» 課題文
入院している患者さんの中には経口摂取困難な患者さんも多いです。
若い人でもノロウイルスなどの胃腸炎関係で入院すれば絶食治療を行います。
口から食べれなくとも何かしらの栄養を体内に取り込むことは生きていくために必要です。経口摂取が難しい状態であれば他の方法で栄養を取り入れないといけません。
入院中の食事方法は口から通常のご飯を食べる以外にも多くの方法があります。経管栄養や静脈栄養や流動食などです。このあたりは医療事務として算定をするにも気を使う項目になります。
ぼくはどれも似たような食事方法に戸惑い違いがわからなくなってしまいました。
なので、今日は入院中の栄養補給や食事方法について勉強したのでまとめておきます。
基本的には口から食べるようにしています。
そもそも大前提としてどんな患者さんでも口から食べれるよう考える(経口摂取)のが今の治療方針のスタンダードです。
この高齢化社会の中で経口摂取は必須のキーワードで、次の診療報酬改定でも胃ろう造設や療養病床なんかは厳しくなるでしょうね。社会保障が間に合わない。
しかし、中には経口摂取が難しい入院患者さんもいます。そんな患者さんに対しては経口摂取以外の方法で栄養を体内に取り込みます。
経口摂取困難な患者さんに対する食事方法はいろいろな方法がありますが口から食事が出来ない場合は大きく分けて2つの方法になります。
血管から栄養を入れるか、経管栄養として体内に直接栄養を入れるかです。

» データ

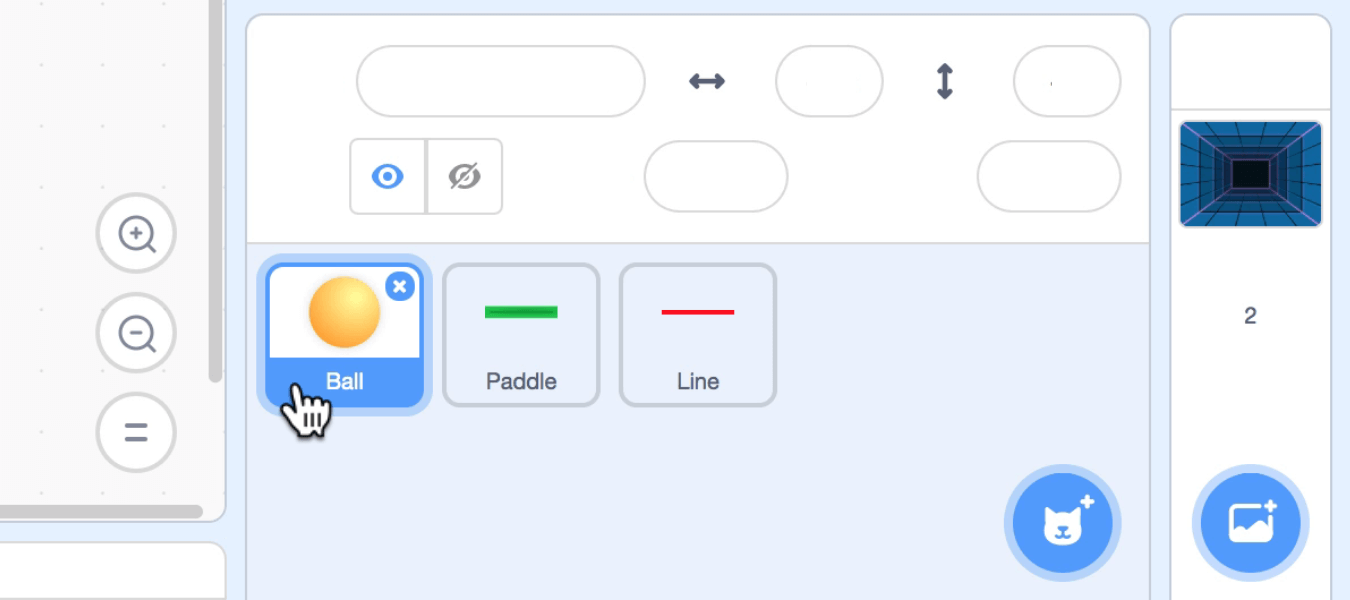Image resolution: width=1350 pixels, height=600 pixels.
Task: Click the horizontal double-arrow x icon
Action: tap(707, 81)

...

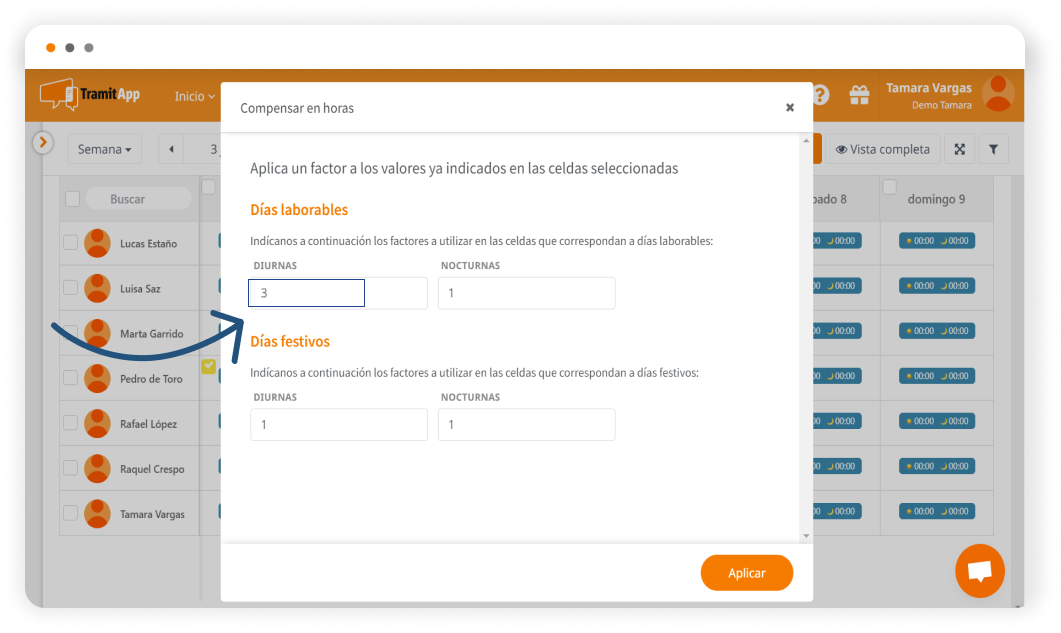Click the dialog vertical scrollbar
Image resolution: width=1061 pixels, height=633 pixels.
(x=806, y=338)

» やること
上にある入院中の栄養補給についての文章を、一字も変えずに全文繰り返す。

» 記述回答
入院している患者さんの中には経口摂取困難な患者さんも多いです。
若い人でもノロウイルスなどの胃腸炎関係で入院すれば絶食治療を行います。
口から食べれなくとも何かしらの栄養を体内に取り込むことは生きていくために必要です。経口摂取が難しい状態であれば他の方法で栄養を取り入れないといけません。
入院中の食事方法は口から通常のご飯を食べる以外にも多くの方法があります。経管栄養や静脈栄養や流動食などです。このあたりは医療事務として算定をするにも気を使う項目になります。
ぼくはどれも似たような食事方法に戸惑い違いがわからなくなってしまいました。
なので、今日は入院中の栄養補給や食事方法について勉強したのでまとめておきます。
基本的には口から食べるようにしています。
そもそも大前提としてどんな患者さんでも口から食べれるよう考える(経口摂取)のが今の治療方針のスタンダードです。
この高齢化社会の中で経口摂取は必須のキーワードで、次の診療報酬改定でも胃ろう造設や療養病床なんかは厳しくなるでしょうね。社会保障が間に合わない。
しかし、中には経口摂取が難しい入院患者さんもいます。そんな患者さんに対しては経口摂取以外の方法で栄養を体内に取り込みます。
経口摂取困難な患者さんに対する食事方法はいろいろな方法がありますが口から食事が出来ない場合は大きく分けて2つの方法になります。
血管から栄養を入れるか、経管栄養として体内に直接栄養を入れるかです。